Context: I created an MLP model with Keras to do a binary classification with 1 hidden layer (ReLU) and an output layer in SoftMax with 2 neurons. The dataset used is 2 class of data having 2 features based on a binomial distribution. I provide the code at this URL:
Colab example
After training the model using the crossentropy loss function, I used FGSM to create adversarial examples to see the "targeted" and "untargeted" behaviour.
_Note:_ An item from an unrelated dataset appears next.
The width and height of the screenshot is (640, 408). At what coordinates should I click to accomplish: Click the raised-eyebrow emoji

I provide you with my results here, which are obviously specific to my model, so you may get slightly different results.
In the table, L2 and Linf represents the norms, epsilon is the parameter the generate function, Target C0 and Target C1 are the targeted classes given as the target parameter (y) in the generate function and true labels are the original y_test from the dataset.
Questions:
Why, when using the L2 norm and passing the target C0, does class 0 go to class 1 (uncorrectly) while class 1 correctly goes to class 0?
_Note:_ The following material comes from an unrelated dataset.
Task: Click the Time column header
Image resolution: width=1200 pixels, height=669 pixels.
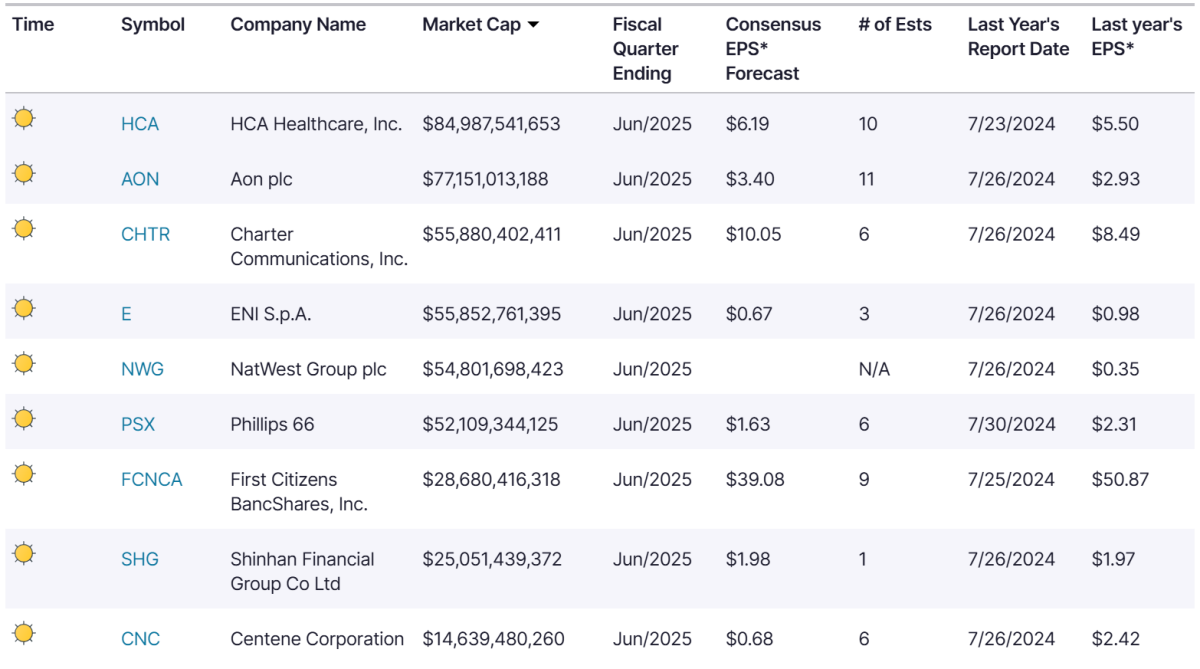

Why, still in the L2 norm, does class 0 tend to go only half way to class 1 or class 0 regardless of the target, and even in untargeted mode, while class 1 goes correctly?
Why, in untargeted mode, the parameter y is taken into consideration while is supposed to be neutral? (when y = class 0 or class 1, the results are different).
Can you explain the behavior of the untargeted function because it seems that it's complementary to the targeted function but it provides some inconsistencies (in targeted mode, if we pass the y_test in parameters of generate, it's equivalent to the reverse of y_test in parameters in the untargeted mode).
Thank you in advance, if any questions are unclear, please feel free to ask me for more information.
Benjamin.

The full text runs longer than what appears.